◆ Okunacak Metin ◆

_____

Aytaç Kumbaracıoğlu
Aytaç Kumbaracıoğlu
05 Nisan 2017 Çarşamba 16:43
Devlet ve Millet ayrımı ortadan kalkacak!

Gazetemizin sorularını yanıtlayan AK Parti 22., 23. Ve 24. Dönem Manisa Milletvekili ve MKYK eski Üyesi Hüseyin Tanrıverdi, referandum süreci, Anayasa değişikliği, değişiklikle nelerin hedeflendiği, vatandaşın ne için ‘evet’ demesi gerektiği, 16 Nisan Halk Oylaması’nda ‘evet’ sonucu çıkması halinde Türkiye’nin nasıl bir süreçten geçeceği, ne gibi kazanımlar elde edeceği gibi konularda çok çarpıcı bilgiler aktardı. Çok tartışılan maddeler hakkında da bir bir açıklamalar yapan Tanrıverdi,

İKİLİ YÖNETİM YERİNE TEK ELDEN YÖNETİM

16 Nisan Halk Oylaması süreci ve yapılması planlanan Anayasa değişikliğiyle ilgili hükümetin neyi hedeflediği hakkında görüşlerini bildiren Tanrıverdi, “Türkiye, en kapsamlı Anayasa değişikliğini oylamak için sandık başına gidiyor. 26 Ocak 2017 tarihinde TBMM’de 339 oyla kabul edilen Anayasa değişikliği 376’nın altında kaldığından 16 Nisan 2017 tarihinde yapılacak referandum ile halkoyuna sunulacak. Toplam 18 maddeden oluşan Anayasa Değişikliği temel olarak mevcut sistemdeki Başbakanlığı ortadan kaldırıyor, ikili yönetim yerine tek elden yönetimi getiriyor” dedi.

‘YÜZDE 100 OY ALSANIZ DA İKTİDAR BİZİZ’ BENZETMESİ

Tanrıverdi şöyle devam etti: “Şunu görmek gerekir ki, Ak Parti her ne kadar 15 yıldır tek başına iktidar olsa da birçok alanda meydanlarda verdiği bazı sözleri yerine getiremedi. Yol, köprü, hastane, okul yaptı. Ulaşımda, sağlıkta, ekonomide dev projeleri hayata geçirdi. Hizmetlerin en güzelini gerçekleştirdi. Ancak 1961 ve 1980 Anayasaları ile ayrılan devlet-millet birlikteliğini sağlayamadı. Çünkü yürürlükte olan sistem ile bu mümkün değildi. Cumhurbaşkanlığı makamı Başbakan'ı, Anayasa Mahkemesi de Meclis'i frenlemek üzere konumlandırılmıştı. Ak Parti döneminde bunlar kısmen aşıldı. Çünkü Cumhurbaşkanı ve Başbakan aynı siyasi yelpazeden gelmişti. Ama Anayasa Mahkemesi adeta ceberrut anlayışların temsilcisi gibi hareket etmeye devam etti. Milletin kahir ekseriyeti ile seçilmiş bir iktidar partisine bile kapatma davası açılmıştı. Bu şu anlama geliyordu; “Yüzde 100 oy alsanız da iktidar biziz.”

_____

◆ Listelenen Satırlar ◆
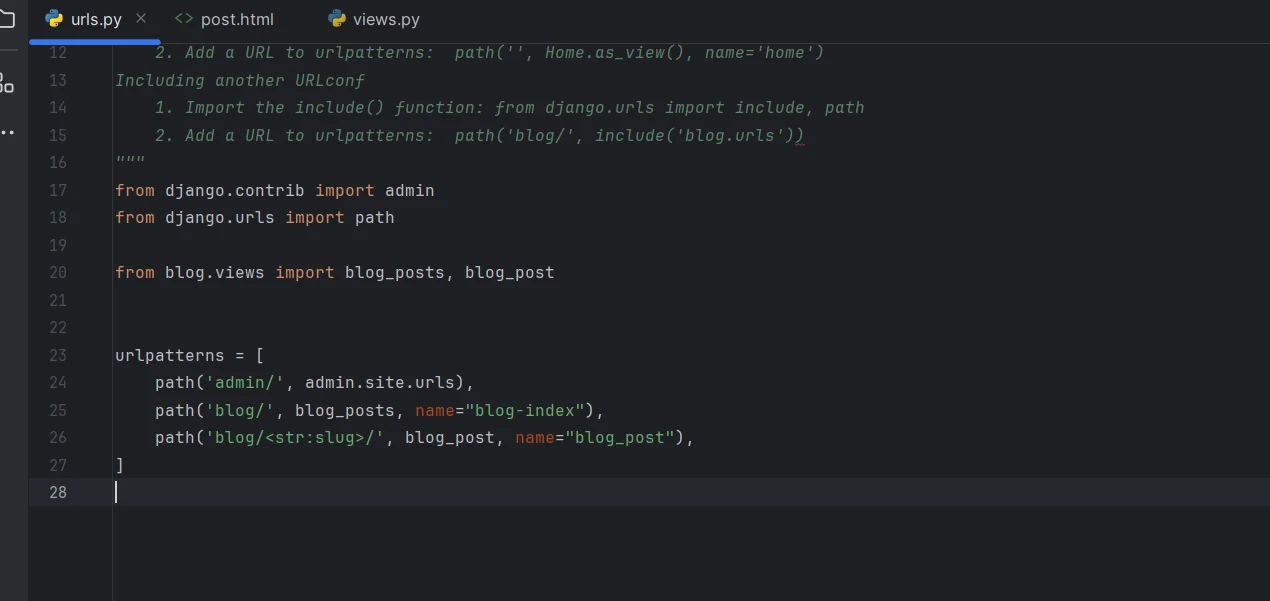This screenshot has height=601, width=1270.
Task: Click the "blog_post" name value on line 26
Action: (619, 437)
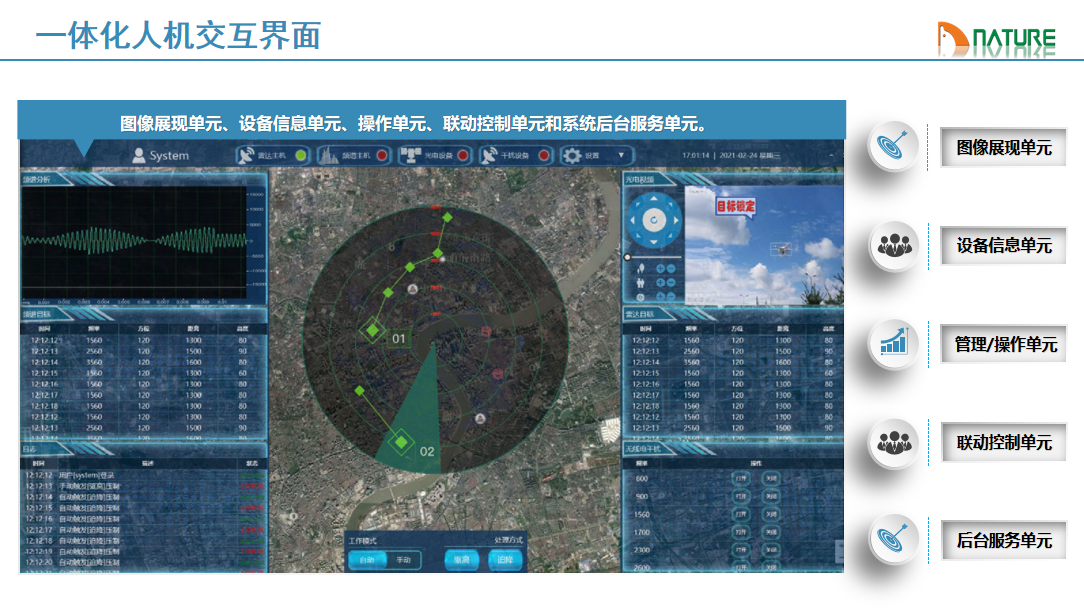Click the System user profile icon
The image size is (1084, 608).
[x=139, y=155]
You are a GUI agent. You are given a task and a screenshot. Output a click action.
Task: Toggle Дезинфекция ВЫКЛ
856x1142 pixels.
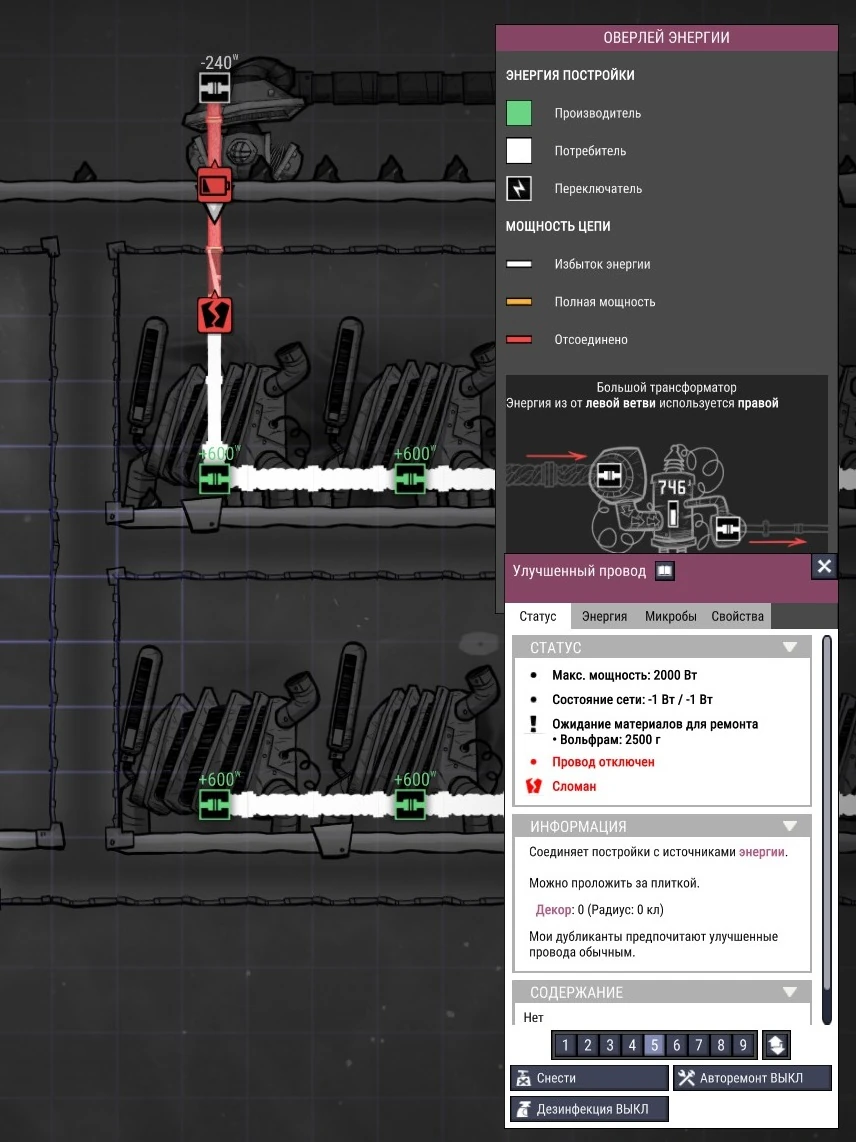[x=589, y=1109]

_____

◆ Yapılacak İşler ◆
- 1) Anayasa değişikliği konulu metne göre değişiklik TBMM'de kaç oyla kabul edilmiştir?
- 2) Anayasa değişikliği konulu metni kaldığı yerden devam ettiriniz.

◆ Nihai Yanıtlar ◆
- 1) 339 oyla.

- 2)
17-25’TEN SONRA İNTİHAR EDEREK 15 TEMMUZU YAŞATTILAR

Türkiye periyodik darbeler tarihini geride bıraktı derken 15 Temmuz ile karşı karşıya kaldık. Seçimle bir daha asla iktidar olamayacağını gören lümpen çevreler, ellerindeki maşalarla önce PKK terörünü sonra gezi olaylarını ardından 17-25 Aralık’ları ve sonunda da intihar ederek 15 Temmuzu bu millete yaşattılar. Bunlar mevcut sistemden kaynaklanan boşluklar dolayısıyla olan gelişmelerdir. Parlementer sistemden öte, siyasal iktidarı kontrol etmek aracılığıyla oluşturulan kurumlar bunlara yol açtı. Bu Anayasa değişikliği ile Türkiye müreffeh ve gelişmiş bir ülke olma yolunda daha hızlı ilerleyecektir.

OY KULLANMA HAKKINA SAHİP HERKES, BU ÜLKENİN EVLADIDIR

Ocak ayının başından beri bütün kamuoyu Anayasa değişikliği üzerinde konuşuyor. “Evet” diyenler kendi argümanlarını ortaya koyarken, “Hayır” diyenlerde niçin hayır dediklerini ifade etmeye çalışıyor. Öncelikle şunu belirtmeliyim ki, 16 Nisan’da oy kullanma hakkına sahip herkes bu ülkenin evladıdır, bu toprakların en değerli insanlarıdır. Kimse insanlarımızı kategorize etmeye, ayrıştırmaya çalışmasın. Çünkü bu topraklarda yüzyıllardır oynanan en kirli ve en adi oyunları bile birlik ve beraberlik içerisinde aşmayı başaran bir millet olarak kalmaya devam edeceğiz. Bunda da kararlı ve azimliyiz.”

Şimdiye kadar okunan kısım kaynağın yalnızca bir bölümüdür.